The 19th century Hugo Rabe edition of the Opera Hermogenis, with Latin introduction, is based upon various editions, among others, the Aldine edition.

Michel Patillon has translated the entire Hermogenic corpus into French, with copious annotations. Malcolm Heath has translated On Issues (Περὶ στάσεων) into English, and Cecil W. Wooten has translated On Types of Style into English. A Dutch translation of On Types of Style appeared in late 2006.

==Work on Hermogenes' influence==
Mikael Johansson has tried to apply the unique rhetorical schemes in Pseudo-Hermogenes' work on rhetorical invention on some of the declamations of Libanius.

Annabel Patterson wrote a book about Hermogenean style, rhetorical categories, and its influence on Renaissance writers, such as William Shakespeare. The influence of Hermogenean stylistics on Renaissance literature is further corroborated by Scheler, who has investigated Hermogenean influences in the poetry of George Herbert, Ramsay, who detects Hermogenean influences in the poetry of Ben Jonson, and Raty, who investigates the Hermogenean aesthetics of hybridity and mixture in English Renaissance literary criticism. Hugh Blair also mentions Hermogenes in his work on rhetoric. In addition, Debora Shuger argues for Hermogenes' huge influence on Renaissance theo-rhetoric and homiletics, with the sublime simplicity of types of style such as solemnity offering an alternative to Ciceronian stylistics, which views the grand and low styles as opposites.
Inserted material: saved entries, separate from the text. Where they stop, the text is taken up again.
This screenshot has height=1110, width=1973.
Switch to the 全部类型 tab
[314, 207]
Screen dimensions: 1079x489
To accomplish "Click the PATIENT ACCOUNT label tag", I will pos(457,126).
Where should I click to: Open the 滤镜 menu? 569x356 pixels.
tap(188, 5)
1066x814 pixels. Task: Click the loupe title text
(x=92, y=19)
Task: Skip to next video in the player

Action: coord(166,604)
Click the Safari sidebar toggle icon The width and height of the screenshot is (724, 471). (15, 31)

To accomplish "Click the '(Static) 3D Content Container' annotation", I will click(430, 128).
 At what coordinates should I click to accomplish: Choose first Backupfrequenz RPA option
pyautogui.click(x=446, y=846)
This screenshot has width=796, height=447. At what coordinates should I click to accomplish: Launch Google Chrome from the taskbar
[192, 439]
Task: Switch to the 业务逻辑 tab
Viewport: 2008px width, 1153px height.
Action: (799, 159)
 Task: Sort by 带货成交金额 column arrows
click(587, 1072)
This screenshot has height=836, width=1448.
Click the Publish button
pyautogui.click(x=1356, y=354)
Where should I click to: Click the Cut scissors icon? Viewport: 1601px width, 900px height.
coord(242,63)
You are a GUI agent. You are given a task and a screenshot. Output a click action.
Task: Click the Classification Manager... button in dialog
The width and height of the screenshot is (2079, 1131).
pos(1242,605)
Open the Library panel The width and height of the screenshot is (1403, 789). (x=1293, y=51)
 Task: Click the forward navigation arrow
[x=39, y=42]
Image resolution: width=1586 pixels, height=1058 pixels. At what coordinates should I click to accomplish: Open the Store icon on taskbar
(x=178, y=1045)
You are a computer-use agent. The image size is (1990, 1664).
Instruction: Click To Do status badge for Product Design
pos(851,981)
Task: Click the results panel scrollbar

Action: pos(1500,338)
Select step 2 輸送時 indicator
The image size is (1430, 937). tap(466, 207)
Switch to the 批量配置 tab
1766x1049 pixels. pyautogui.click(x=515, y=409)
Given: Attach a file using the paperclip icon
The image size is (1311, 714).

According to Shuger, Hermogenean stylistics was operationalized in the realm of Bible hermeneutics by Salomo Glassius and Matthias Flacius Illyricus, with works on homiletics by e.g. Nicholas Caussin borrowing heavily from Hermogenes' On Types of Style. Glassius and Illyricus detected all styles described by Hermogenes in their readings of the Bible.

==Other people==
There seems to have been yet another Hermogenes of Tarsus, remembered for being put to death by Emperor Domitian because of some allusions in his History.